Though I suppose there is one big, if very general idea in Car: cars are really important to people, and we establish deep emotional connections with them. My cars in 30 years of driving – all Hondas, most of them Civic hatchbacks – have frequently had names as well as license numbers. I am sentimentally attached to my current 18-year-old "Carrito" – a car that, I suppose, would be old enough to drive if it could be retrofitted with autonomous technology.
Cars, Votolato notes, can be living spaces, even "carapaces": shells, second skins. Though mass-produced, they remain infinitely customizable. We relate to the world through the controls of a car. How many times have you heard someone say "I rolled down my window": as if humans came equipped with windows.

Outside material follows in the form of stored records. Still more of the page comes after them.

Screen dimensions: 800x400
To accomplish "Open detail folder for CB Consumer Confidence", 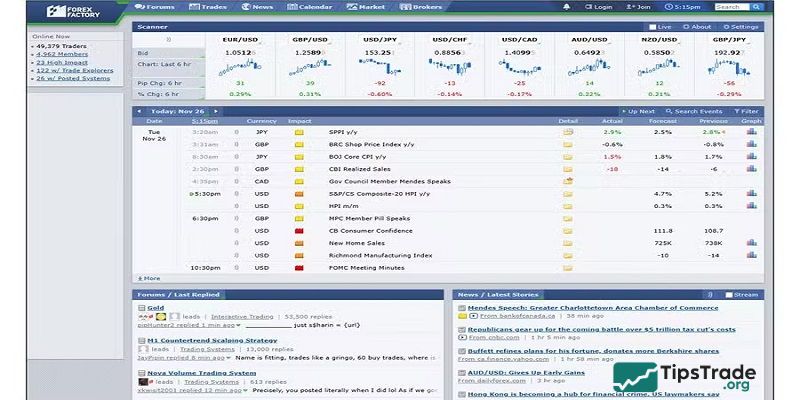I will point(568,230).
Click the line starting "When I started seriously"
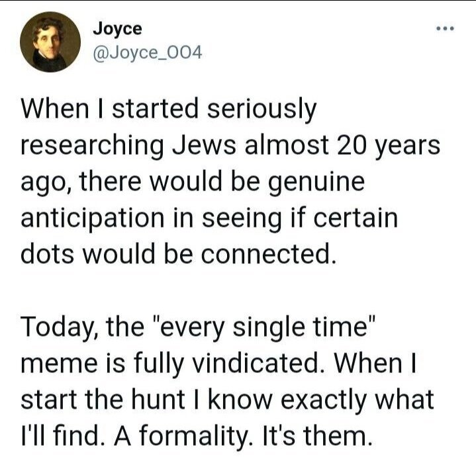476x457 pixels. tap(169, 110)
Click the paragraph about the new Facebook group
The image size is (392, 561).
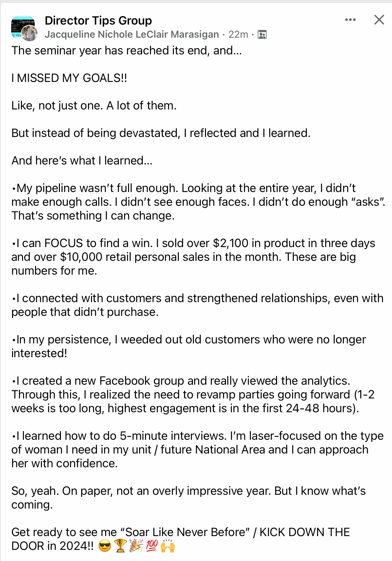193,395
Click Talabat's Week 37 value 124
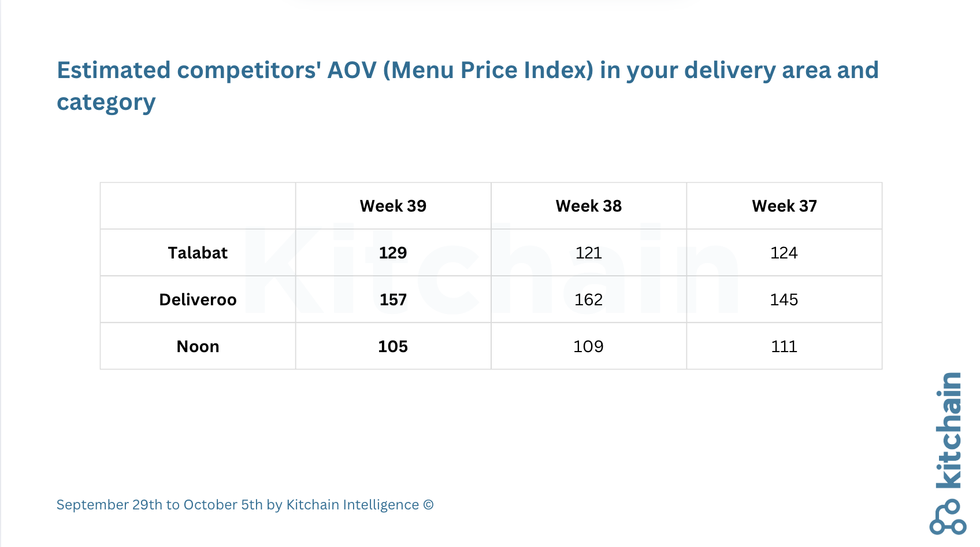This screenshot has width=980, height=547. point(784,253)
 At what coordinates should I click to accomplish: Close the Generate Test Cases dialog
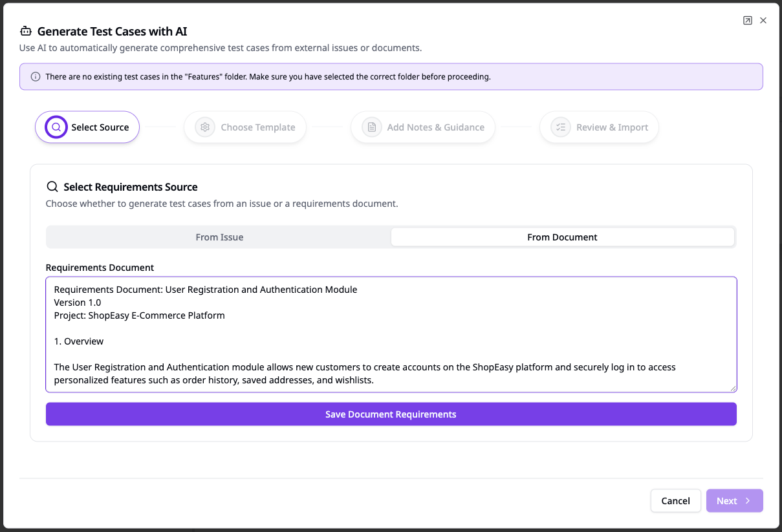pyautogui.click(x=763, y=20)
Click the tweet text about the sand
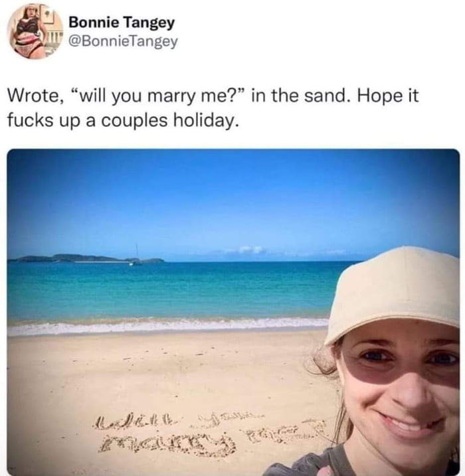Viewport: 465px width, 476px height. (213, 108)
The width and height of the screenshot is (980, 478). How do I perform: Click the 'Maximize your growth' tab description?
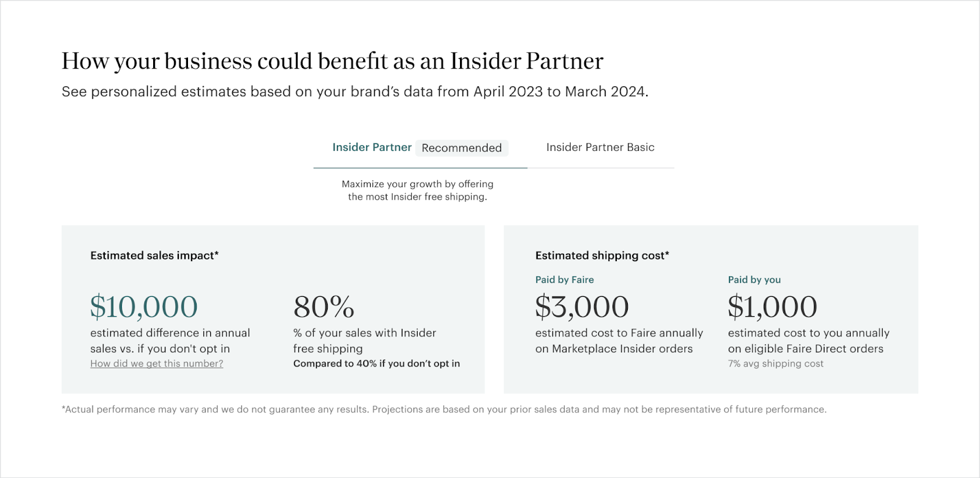[418, 190]
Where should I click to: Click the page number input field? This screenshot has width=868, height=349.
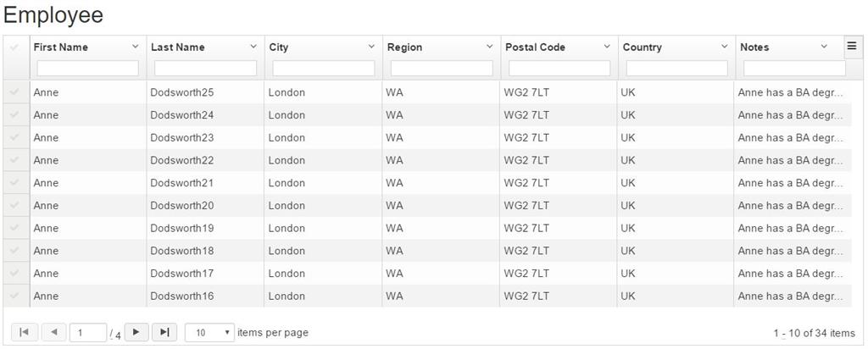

The freedom provided by mass, individual, privately-owned transport has enabled the pursuit of happiness ever since Bertha Benz, in 1888, set off in the car that her husband Carl had just invented, and went to visit her mother 100 kilometers away.
In a Faustian bargain, cars have also distorted the fabric of urban life, polluted the air, cast off billions of discarded tires, and gotten humanity addicted to fossil fuels. Nothing comes free, I guess. The present, with all its pains, is unimaginable without automobiles. The future continues to be centered around them, though increasingly they will be driving themselves, and they may not take quite the shapes or speeds we've long associated with them.
Much of Car is taken up with elaborate lists of design innovations. Votolato critiques auto design from a cultural-studies perspective, but he also lets himself just plain marvel over really cool shapes. The car is distinctly a medium where form and function really do converge. The most iconic auto designs are also the most relentlessly practical: the Ford Model T, the VW Bug, the Citroën 2CV, the Checker cab. But Votolato is also interested in high-end, artisanal designs, and the automobile as speculative work of art. He catalogues how cars have transformed their "habitats": the factory, the showroom, the road, the parking facility, the driveway, garage, and carport.
If I've painted Car as an ambivalent book, I reckon it's because cars are an ambiguous topic. Everyone has a love-hate relationship with cars, in the forms of anonymous "traffic" and their own beloved personal vehicles. You are what you drive, for better or worse. In between paragraphs of this review, I walked two blocks to my neighborhood elementary school to vote in a municipal election. Some canvassers out in front of the polls were amazed to see me walking down the street. "You didn't drive?" they asked me. "It's 70 degrees and sunny," I said, "and I live two blocks away." They could barely believe it. Without my Carrito, I seemed to be only half a person.
Votolato, Gregory. Car. London: Reaktion, 2015.